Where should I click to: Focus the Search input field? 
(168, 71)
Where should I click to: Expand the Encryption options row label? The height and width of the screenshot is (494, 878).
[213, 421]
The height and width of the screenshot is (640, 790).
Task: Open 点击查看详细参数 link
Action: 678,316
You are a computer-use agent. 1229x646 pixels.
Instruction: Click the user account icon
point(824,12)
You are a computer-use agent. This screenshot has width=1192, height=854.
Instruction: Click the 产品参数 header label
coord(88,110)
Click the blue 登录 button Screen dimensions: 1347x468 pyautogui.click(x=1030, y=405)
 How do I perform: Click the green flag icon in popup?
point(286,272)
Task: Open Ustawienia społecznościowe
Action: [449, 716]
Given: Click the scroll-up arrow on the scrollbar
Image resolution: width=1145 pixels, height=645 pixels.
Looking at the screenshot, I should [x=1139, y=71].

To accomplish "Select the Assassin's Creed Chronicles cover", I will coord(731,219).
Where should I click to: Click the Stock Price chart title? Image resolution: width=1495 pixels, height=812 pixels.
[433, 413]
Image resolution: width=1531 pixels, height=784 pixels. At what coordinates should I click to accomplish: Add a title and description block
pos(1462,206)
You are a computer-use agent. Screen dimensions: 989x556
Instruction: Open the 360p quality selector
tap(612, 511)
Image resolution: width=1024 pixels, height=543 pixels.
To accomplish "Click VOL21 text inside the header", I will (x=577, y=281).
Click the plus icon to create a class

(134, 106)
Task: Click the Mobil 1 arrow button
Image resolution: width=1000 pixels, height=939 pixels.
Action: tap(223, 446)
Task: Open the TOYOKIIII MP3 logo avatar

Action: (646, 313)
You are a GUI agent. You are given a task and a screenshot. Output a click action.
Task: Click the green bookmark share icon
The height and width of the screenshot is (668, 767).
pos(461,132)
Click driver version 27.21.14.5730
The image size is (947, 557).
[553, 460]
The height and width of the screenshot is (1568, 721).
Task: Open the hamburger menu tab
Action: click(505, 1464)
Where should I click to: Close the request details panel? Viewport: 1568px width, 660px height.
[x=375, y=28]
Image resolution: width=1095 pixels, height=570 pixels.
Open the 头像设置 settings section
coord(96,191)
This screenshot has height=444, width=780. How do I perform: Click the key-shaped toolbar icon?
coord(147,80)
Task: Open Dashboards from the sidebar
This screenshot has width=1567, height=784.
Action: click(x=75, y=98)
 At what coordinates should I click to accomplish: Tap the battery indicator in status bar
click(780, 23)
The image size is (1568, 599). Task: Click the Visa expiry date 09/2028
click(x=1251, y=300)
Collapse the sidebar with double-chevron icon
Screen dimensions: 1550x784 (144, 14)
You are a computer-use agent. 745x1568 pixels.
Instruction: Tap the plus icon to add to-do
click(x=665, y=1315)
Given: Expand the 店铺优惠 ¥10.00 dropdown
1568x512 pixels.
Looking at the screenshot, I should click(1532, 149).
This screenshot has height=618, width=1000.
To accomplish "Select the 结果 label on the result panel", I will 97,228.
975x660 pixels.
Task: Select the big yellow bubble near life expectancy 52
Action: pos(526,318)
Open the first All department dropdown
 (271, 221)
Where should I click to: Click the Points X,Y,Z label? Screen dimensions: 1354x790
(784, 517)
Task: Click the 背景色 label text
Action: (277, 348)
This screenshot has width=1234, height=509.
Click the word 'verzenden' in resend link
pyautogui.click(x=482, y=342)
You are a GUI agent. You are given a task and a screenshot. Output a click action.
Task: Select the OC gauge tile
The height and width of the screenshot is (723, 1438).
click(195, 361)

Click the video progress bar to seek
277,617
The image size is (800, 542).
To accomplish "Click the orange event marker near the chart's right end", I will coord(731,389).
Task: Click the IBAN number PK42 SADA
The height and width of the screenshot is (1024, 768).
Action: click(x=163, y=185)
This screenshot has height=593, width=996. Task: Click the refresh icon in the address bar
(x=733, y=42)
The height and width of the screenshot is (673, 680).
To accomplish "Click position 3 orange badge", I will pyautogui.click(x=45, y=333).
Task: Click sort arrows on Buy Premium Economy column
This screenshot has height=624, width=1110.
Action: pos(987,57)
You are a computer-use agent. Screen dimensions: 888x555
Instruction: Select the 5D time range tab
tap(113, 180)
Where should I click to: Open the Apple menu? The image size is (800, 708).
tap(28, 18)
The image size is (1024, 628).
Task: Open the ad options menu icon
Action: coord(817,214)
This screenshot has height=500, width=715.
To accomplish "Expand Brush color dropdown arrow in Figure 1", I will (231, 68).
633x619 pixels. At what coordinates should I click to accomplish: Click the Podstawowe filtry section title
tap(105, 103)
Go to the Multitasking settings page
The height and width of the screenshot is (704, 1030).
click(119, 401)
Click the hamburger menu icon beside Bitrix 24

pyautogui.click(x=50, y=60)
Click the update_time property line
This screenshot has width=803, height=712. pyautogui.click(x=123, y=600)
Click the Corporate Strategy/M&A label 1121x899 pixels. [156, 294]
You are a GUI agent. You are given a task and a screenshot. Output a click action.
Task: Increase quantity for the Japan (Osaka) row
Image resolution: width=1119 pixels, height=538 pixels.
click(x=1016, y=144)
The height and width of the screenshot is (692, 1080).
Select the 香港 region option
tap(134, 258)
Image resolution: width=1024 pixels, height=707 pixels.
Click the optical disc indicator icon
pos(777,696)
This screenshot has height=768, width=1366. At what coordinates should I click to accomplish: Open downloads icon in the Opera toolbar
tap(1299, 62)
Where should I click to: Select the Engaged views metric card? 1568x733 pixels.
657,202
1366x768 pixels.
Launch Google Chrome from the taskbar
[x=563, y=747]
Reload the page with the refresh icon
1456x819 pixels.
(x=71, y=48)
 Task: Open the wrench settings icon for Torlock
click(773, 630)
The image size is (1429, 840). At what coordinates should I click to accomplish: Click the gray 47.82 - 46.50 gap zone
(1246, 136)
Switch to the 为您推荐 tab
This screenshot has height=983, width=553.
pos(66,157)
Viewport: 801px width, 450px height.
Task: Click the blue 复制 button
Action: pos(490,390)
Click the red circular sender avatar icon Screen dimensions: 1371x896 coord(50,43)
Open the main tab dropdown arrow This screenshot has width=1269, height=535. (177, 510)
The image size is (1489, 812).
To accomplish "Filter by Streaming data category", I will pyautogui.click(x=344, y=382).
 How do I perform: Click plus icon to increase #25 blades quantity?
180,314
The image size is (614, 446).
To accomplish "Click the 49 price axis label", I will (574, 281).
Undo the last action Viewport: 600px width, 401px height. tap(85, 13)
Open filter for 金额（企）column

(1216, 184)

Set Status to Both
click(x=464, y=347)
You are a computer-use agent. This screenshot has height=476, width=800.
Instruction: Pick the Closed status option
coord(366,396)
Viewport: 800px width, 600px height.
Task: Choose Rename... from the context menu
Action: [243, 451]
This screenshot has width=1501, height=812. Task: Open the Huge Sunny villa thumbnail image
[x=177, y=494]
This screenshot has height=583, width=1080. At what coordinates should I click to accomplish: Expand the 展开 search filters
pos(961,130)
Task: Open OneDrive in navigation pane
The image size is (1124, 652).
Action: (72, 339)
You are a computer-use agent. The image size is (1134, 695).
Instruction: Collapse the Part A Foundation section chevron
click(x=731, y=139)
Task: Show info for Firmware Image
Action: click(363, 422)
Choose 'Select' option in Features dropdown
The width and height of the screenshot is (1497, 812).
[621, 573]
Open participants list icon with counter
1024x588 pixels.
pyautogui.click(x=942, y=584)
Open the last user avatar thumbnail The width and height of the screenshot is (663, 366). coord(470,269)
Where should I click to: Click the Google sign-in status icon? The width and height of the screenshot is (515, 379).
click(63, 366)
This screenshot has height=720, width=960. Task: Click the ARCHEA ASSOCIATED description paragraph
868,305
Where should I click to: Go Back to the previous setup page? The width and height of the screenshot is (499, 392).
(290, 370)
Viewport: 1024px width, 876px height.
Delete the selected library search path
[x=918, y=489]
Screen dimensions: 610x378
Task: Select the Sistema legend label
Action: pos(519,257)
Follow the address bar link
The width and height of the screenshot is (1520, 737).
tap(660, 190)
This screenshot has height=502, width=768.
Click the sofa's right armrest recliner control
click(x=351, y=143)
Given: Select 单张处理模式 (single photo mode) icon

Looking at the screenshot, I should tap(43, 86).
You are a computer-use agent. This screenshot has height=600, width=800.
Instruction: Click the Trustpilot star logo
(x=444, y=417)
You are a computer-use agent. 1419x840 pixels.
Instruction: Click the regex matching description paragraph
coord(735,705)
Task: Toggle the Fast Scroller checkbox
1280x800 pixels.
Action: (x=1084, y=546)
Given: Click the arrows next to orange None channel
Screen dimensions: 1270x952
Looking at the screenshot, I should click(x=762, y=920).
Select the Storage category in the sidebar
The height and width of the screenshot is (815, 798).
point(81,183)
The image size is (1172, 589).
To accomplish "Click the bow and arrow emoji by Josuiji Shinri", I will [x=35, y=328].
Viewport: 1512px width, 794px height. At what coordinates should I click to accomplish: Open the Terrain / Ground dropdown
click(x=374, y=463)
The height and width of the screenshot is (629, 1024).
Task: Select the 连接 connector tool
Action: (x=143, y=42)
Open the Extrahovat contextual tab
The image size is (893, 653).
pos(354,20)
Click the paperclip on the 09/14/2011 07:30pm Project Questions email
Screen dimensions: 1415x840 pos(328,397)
# # #
Go through the records above. Copy each line in which the string "arrows" appears.

### TASK RESULT:
Task: Click sort arrows on Buy Premium Economy column
Given: Click the arrows next to orange None channel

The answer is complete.